By Viviana Gomez-March 02, 2012
"Science without religion is lame,
religion without science is blind."
- Albert Einstein
In 1633, the Church condemnation of Galileo Galilei, was one of the most dramatic incidents in the long history of the relations between science and religion. Galileo had published a year before that the sun-centered system was the physical truth and was convicted of grave suspicion of heresy for "following the position of Copernicus, which is contrary to the true sense and authority of Holy Scripture.” Galileo was placed under house arrest for the rest of his life.
But beginning the 16th century, the Protestant Reformation, the Scientific Revolution and the Enlightenment began to erode the position of authority held by religion. A new willingness to confront religious authority and a new respect for reason and its accomplishments began to counter established ways of thinking based on revealed religious truth.
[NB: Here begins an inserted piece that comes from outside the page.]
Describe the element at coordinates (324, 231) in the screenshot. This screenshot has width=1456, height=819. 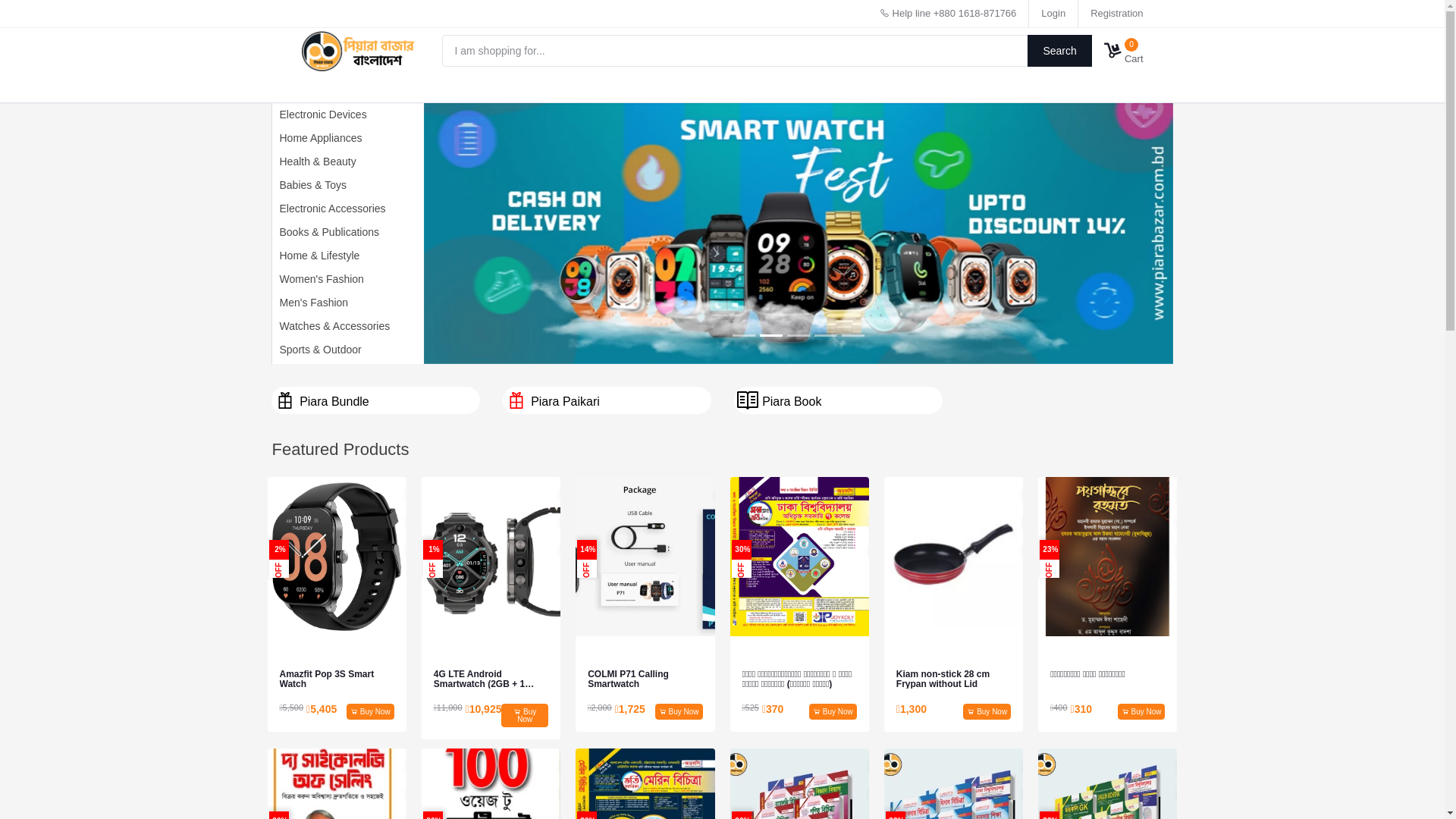
I see `'Books & Publications'` at that location.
As a result, modern philosophy began to separate from theology, and new philosophers began constructing a universal, human rationality independent of faith. For the first time in human history, it had become possible to not simply ponder faith and its forms of expression, but to challenge it as a fundamental truth—and to even question the very existence of God.
The western culture can be facing a deep religion crisis and God might not be as popular as used to be, but it doesn’t mean that believers are a specie in danger of extinction. They not only survived, they are even more than the skeptics and growing in number.